I try. Really I do. I know that, during the year, I have, more often than not, acted less than perfectly (by which I mean downright awful).  I know that in some of the areas I've come up short, and sometimes, I know that I have hurt people and how. I recognize my weaknesses and I can confront my shortcomings.  

But mainly, during Elul, I agonize over how much work there is to do before Rosh HaShana. 
I think about polishing the silver. (hahahhahahahahaha - we'll use glass kiddush cups or  - better - disposable)
I think about cleaning out the fridge/freezer. (hahahahahahaha - what is this, Pesach??)
I wonder how long lettuce stays fresh in the fridge. (long enough to make me feel guilty for not eating more salad)  (hahahahahahahaha salad)
I calculate how many chickens I need to buy, including for the Shabbat before and after the holiday. (20 billion)

In between, I try to soul-search.  

I receive dozens, even hundreds, of articles on 'How to make your Rosh HaShana more meaningful', or 'How to achieve the most out of the month of Elul', or even 'How to confront your sins and stop sinning'. I even read some of them. I say to myself  "Right, young lady!! In order of importance, from least to most: This year, you are going to be more organized with your time so you won't be pressured and cranky and yell at your family for not washing their cereal bowls why do I have to do all the work; you are going to stop being so super-sensitive and take everything anyone says to you the wrong way, and MOST IMPORTANT!!!! You are going to stop being so snarky to people, AND I MEAN THAT!! Also. stop overcooking." 


After I say all that to myself, myself talks back:
"I have been known to apologize to people to whom I've been snarky. The problem, however, is that I'm snarky in my head, and there's a chance the person about whom I'm thinking snarky thoughts doesn't know I'm thinking snarky thoughts (never mind the rolling eyes and pursed lips), and if I apologize they will know I'm snarky!! A dilemma.  Also, some people deserve snarkiness.*
Also, I'm not oversensitive. I've got thick skin. It's just that everyone is mean. 
And also, I'm hyper organized.
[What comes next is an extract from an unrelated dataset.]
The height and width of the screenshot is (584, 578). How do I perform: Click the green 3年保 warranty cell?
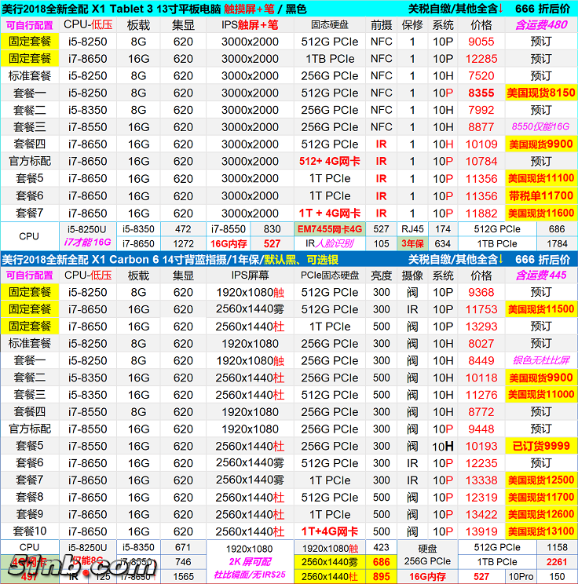(412, 243)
I'm going to polish that silver right now. As soon as I watch 14 episodes of Buffy the Vampire Slayer." 

And then my mind goes back to chicken parts and shopping lists.

It turns out that I'm pretty darned good at being disorganized, cranky, super-sensitive, and snarky. However,  I'm really not very good at soul-searching and repentence.
Sorry about that.
While I'm not going to promise that I'll never be snarky again, or get upset over someone being snarky to me, and I certainly am not going to promise to polish the silver, I can say I'm working on it. (not the silver polishing. Just forget I ever brought that up.)

Also, I'll try and eat more salad.

This is what I can also do:
I can wish all my family and friends, and all of Am Yisrael, a good and sweet New Year, filled with health and joy, with goodness and happiness, with prosperity and kindness, and with love and hugs and friendship.

*Very few people actually ever deserve snarkiness. Even that person you're thinking of right now.